Recall that a subset $$\Lambda\subset R$$ is said to be saturated if $$xy\in \Lambda$$ implies $$x,y\in \Lambda$$. Define $$\overline{S}=\{x\in R\mid\exists y\in R,xy\in S\}.$$ Then it is an exercise to show that $$\overline{S}$$ is the smallest saturated multiplicatively closed subset of $$R$$ containing $$S$$ (the set $$\overline{S}$$ is called the saturation of $$S$$).
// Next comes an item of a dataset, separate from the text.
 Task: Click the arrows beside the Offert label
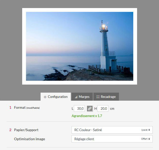(x=149, y=139)
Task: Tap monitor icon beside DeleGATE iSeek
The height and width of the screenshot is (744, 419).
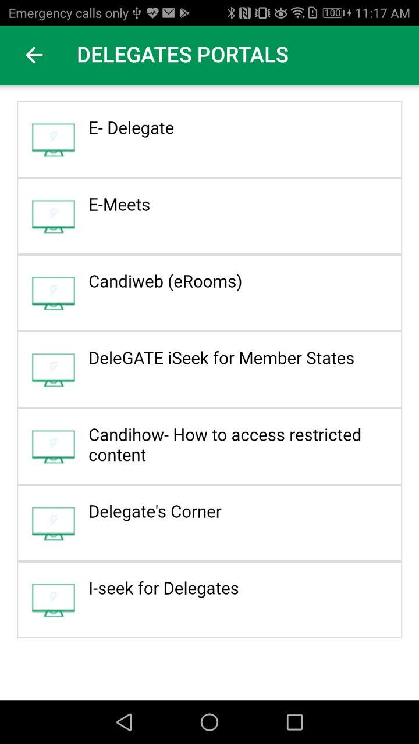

We claim $$T=\overline{S}$$. On the one hand, if $$x\in T$$, then $$\frac{x}{1}\frac{y}{s}=\frac{1}{1}$$ in $$S^{-1}R$$, for some $$y\in R$$, $$s\in S$$. Thus, there is $$u\in S$$ such that $$xyu=u$$. By definition, $$x\in \overline{S}$$, i.e., $$T\subset\overline{S}$$. Conversely, it is easy to see that $$T$$ is a saturated multiplicatively closed subset of $$R$$ containing $$S$$; hence, $$\overline{S}\subset T$$.
One also has that $$A-\overline{S}$$ equals the union of the prime ideals of $$A$$ disjoint from $$S$$ [ref], i.e., $$\overline{S}$$ is the intersection of all multiplicative closed subsets of $$A$$ containing $$S$$ that are of the form $$A\setminus\mathfrak{p}$$, where $$\mathfrak{p}\subset A$$ is a prime.